→ What you should do
When a line in the records contains the string "computer", copy that line.

Top of Data section

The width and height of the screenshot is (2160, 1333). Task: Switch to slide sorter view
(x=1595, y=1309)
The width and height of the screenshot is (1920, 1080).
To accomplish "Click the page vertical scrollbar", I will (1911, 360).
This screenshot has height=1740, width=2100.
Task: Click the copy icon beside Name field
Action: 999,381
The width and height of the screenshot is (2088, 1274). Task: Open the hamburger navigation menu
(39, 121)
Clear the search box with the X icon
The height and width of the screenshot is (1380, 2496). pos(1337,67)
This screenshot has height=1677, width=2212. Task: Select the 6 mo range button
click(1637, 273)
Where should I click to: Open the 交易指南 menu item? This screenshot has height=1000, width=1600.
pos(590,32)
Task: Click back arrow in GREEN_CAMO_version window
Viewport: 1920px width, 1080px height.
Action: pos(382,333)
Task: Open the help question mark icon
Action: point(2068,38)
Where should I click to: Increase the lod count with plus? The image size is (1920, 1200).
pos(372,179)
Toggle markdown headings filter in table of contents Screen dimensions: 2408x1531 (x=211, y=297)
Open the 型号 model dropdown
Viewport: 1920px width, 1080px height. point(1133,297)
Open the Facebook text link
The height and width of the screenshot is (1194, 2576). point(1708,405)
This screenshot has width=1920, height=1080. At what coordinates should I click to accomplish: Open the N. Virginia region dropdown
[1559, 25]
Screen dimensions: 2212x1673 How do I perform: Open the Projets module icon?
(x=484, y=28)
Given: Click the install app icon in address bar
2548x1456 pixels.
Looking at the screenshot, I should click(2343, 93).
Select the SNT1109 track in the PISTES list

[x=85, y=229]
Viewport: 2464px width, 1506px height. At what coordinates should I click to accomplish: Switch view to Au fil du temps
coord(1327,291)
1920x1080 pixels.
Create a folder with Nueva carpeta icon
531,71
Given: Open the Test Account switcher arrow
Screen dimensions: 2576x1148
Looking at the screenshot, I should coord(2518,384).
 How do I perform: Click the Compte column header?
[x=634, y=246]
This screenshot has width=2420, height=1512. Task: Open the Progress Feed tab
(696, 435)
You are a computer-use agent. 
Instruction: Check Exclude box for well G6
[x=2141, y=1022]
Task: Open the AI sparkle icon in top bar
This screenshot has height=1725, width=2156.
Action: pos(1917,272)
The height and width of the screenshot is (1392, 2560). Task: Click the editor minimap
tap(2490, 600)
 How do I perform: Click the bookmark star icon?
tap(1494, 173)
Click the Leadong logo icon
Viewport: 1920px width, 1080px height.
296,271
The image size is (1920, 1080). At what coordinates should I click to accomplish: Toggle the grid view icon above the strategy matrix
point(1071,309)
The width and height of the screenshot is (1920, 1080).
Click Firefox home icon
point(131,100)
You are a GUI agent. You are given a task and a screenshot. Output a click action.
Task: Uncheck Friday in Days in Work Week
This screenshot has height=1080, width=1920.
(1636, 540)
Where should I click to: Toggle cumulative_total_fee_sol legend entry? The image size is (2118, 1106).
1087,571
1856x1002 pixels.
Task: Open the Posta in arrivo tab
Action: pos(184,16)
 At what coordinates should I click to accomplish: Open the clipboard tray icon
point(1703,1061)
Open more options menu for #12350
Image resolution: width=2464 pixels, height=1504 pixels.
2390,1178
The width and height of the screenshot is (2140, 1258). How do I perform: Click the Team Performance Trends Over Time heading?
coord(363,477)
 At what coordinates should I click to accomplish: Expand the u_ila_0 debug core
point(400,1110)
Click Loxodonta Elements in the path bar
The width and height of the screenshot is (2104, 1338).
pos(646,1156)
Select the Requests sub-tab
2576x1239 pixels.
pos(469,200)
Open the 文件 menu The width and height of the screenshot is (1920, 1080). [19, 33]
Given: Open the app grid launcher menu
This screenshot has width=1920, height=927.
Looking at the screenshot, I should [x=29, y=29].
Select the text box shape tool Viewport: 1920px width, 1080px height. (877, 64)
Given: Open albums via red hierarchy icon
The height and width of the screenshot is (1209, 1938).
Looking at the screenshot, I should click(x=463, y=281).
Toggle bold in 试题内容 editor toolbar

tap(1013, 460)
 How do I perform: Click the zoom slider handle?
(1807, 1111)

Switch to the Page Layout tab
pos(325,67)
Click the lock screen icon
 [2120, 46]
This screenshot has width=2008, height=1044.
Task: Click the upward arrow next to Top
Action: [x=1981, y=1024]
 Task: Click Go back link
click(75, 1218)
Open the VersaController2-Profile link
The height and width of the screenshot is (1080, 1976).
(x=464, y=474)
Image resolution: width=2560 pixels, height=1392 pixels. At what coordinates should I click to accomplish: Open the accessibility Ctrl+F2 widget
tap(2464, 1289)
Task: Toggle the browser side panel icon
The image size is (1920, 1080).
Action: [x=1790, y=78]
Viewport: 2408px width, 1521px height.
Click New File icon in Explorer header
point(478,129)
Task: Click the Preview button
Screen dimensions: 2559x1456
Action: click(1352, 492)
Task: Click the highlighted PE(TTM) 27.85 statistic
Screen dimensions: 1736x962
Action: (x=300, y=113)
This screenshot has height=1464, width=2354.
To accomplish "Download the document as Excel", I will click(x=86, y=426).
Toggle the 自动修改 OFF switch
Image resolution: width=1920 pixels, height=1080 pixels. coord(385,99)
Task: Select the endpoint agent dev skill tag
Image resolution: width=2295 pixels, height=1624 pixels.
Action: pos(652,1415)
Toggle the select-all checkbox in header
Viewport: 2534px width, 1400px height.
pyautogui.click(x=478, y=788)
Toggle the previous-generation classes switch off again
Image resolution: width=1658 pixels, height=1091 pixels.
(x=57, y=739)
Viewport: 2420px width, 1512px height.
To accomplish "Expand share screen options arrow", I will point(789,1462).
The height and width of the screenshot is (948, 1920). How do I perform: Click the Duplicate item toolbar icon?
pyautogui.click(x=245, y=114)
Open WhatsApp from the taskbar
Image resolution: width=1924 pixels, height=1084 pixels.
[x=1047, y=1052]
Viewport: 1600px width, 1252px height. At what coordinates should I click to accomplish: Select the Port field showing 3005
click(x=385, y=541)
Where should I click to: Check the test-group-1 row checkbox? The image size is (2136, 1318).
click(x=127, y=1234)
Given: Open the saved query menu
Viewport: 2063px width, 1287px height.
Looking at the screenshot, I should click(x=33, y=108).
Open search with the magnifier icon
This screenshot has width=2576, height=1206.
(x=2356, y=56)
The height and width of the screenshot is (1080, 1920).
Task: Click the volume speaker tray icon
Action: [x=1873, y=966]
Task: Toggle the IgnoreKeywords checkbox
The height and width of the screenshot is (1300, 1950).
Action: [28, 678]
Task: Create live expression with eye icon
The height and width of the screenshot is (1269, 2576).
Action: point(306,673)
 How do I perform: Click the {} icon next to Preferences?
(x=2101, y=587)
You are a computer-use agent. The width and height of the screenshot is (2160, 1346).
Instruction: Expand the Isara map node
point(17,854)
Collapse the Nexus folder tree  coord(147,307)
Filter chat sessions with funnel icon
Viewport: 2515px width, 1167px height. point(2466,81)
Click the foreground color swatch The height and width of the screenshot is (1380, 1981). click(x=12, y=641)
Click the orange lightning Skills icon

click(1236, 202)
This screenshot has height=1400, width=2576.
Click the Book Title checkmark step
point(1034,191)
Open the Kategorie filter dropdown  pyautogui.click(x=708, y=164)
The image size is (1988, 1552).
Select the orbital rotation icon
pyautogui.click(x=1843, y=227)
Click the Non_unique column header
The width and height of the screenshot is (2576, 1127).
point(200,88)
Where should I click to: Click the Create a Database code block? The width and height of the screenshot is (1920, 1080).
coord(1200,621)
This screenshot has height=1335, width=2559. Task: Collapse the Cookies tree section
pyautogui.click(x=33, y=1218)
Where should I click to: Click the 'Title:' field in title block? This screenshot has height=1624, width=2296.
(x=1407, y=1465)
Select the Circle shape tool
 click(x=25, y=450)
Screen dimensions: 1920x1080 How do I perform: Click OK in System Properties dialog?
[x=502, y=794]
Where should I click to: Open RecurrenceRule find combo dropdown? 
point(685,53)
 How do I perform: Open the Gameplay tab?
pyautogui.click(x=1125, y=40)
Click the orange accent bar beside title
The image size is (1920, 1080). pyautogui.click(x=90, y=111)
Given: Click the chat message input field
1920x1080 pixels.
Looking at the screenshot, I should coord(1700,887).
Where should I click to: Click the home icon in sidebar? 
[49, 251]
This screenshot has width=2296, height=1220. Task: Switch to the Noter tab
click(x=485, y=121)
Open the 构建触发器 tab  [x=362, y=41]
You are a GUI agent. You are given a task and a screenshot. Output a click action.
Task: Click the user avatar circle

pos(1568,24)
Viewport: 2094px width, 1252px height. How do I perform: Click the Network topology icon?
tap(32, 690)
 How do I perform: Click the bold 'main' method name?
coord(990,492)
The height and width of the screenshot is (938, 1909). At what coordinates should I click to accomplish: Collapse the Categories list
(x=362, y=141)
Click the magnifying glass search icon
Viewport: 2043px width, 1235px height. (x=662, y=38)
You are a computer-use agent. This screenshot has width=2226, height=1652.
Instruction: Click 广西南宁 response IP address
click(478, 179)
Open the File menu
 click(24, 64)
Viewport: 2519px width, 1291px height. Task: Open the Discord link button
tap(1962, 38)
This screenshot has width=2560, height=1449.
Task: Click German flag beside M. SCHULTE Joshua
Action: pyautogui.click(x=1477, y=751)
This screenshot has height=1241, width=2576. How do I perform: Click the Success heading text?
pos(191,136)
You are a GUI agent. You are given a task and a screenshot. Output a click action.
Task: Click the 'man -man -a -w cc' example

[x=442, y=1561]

Bottom of Data section

→ Expected answer
You are a computer-use agent. 
You are a computer-use agent. The width and height of the screenshot is (2160, 1346).
You are a computer-use agent. This screenshot has width=2226, height=1652.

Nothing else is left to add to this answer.